= Richard J. Whalen =

American author and political consultant

Richard J. Whalen (23 September 1935 - 18 July 2023) was an American author, biographer, newspaper and magazine journalist, and political consultant. His 1964 biogrpahy of Joseph P. Kennedy Sr., the patriarch of the Kennedy Family, was a finalist for the National Book Award. He was also a political advisor to future president of the United States Richard Nixon during his 1968 campaign for the presidency.

==Biography==
Whalen graduated from Queens College in New York City in 1957 with degrees in political science and English. He then became a print journalist, writing for The Richmond News Leader newspaper in Virginia. At the Richmond News, he was a reporter and wrote editorials from a socially conservative perspective. He was also a columnist for the Wall Street Journal. In 1960, he briefly wrote for Time magazine as a National Affairs correspondent before moving onto Fortune magazine later that year.

At Fortune, Whalen wrote a feature-length profile of Joseph P. Kennedy Sr., the patriarch of the Kennedy family; one of the most prominent families in 20th century American politics. This profile was followed in 1964 by a full-length book biography of Joseph Kennedy entitled The Founding Father: The Story of Joseph P. Kennedy.
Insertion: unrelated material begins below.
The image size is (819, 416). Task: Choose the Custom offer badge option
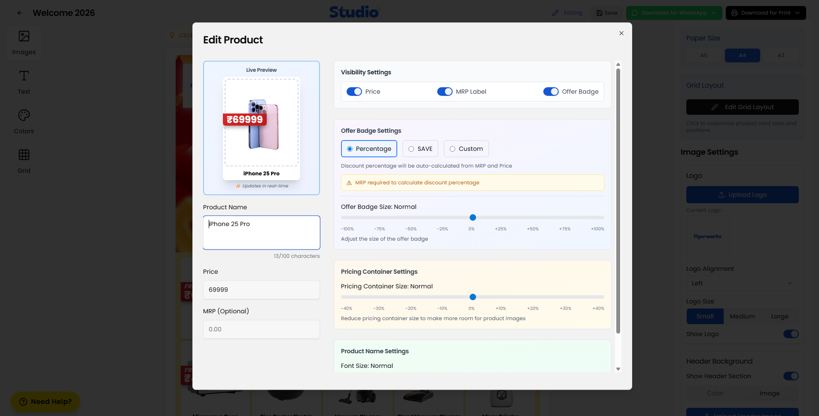coord(453,149)
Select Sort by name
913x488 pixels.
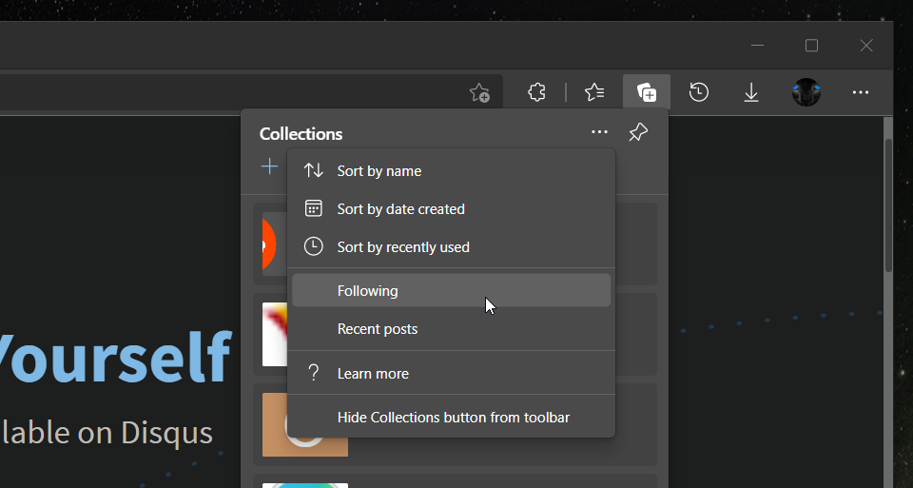tap(379, 171)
Prior to writing the biography, Whalen had received a 100,000 cash advance from the New American Library (about 1 million dollars in 2023). The biography was commercially successful, spending 28 weeks on the New York Times Best Seller list, and was also a finalist for the National Book Award. The book was notable as it was the first biography of Joseph Kennedy, predating other biographies by decades, as well as being written without any assistance or cooperation from the Kennedy Family. Writing for The New York Times, Frank Freidel stated that the biography is open to interpretation with regards to Kennedy's moral character, letting the reader decide what type of man he was. In a mixed review in Commentary magazine, the reporter criticized the biography for relying too heavily on Whalen's own opinions while also over-relying on "gossip" rather than verifiable information. However, the reviewer also noted that the book contained a more nuanced and sympathetic profile of the Kennedy sons, especially John F. Kennedy. In the public eye in the 1960s, Kennedy was vaunted as a political star who had never known defeat. However, the biography showed that Kennedy had grown up in the shadow of his older brother Joseph P. Kennedy Jr., and that he had endured many challenges growing up and in his political career.
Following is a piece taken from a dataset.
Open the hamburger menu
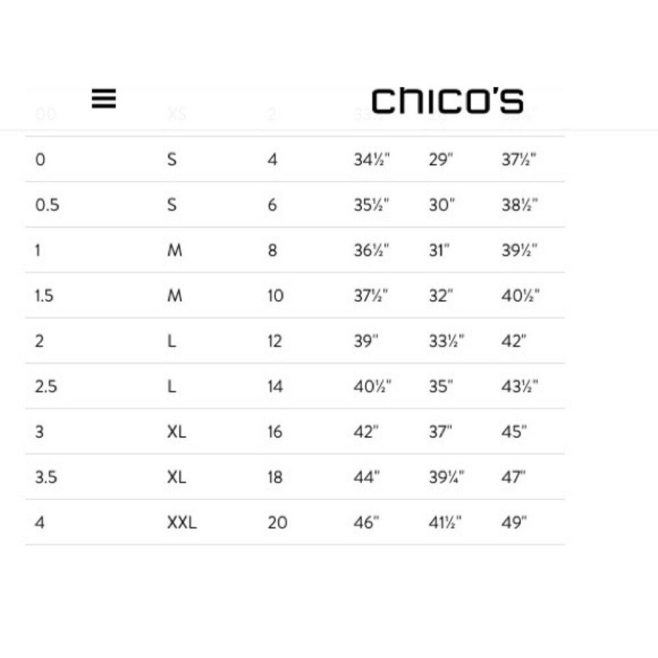658x658 pixels. click(x=104, y=99)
After the biography, in 1965, Whalen left Fortune and became a writer and researcher for The Center for Strategic and International Studies, then attached to Georgetown University. His time at the center drew the attention of presidential candidate Richard Nixon, who in 1968 recruited Whalen to join his presidential campaign as a speechwriter and consultant. Later in the same year, dissillusioned with what he believed were Nixon's empty promises to end the Vietnam War, Whalen resigned from the Nixon presidential campaign. In May 1972 Whalen wrote a book highly critical of Nixon entitled Catch the Falling Flag: A Republican's Challenge to His Party. The book criticized Nixon for betraying his Republican ideals and failing to deliver on his political promises. The book was published only months before The Watergate scandal, which effectively ended Nixon's presidency and political career.

Whalen was a political consultant and speechwriter for William P. Rogers the Secretary of State for Richard Nixon, from 1969 to 1970. He was also a political consultant to Ronald Reagan both before and during his presidency.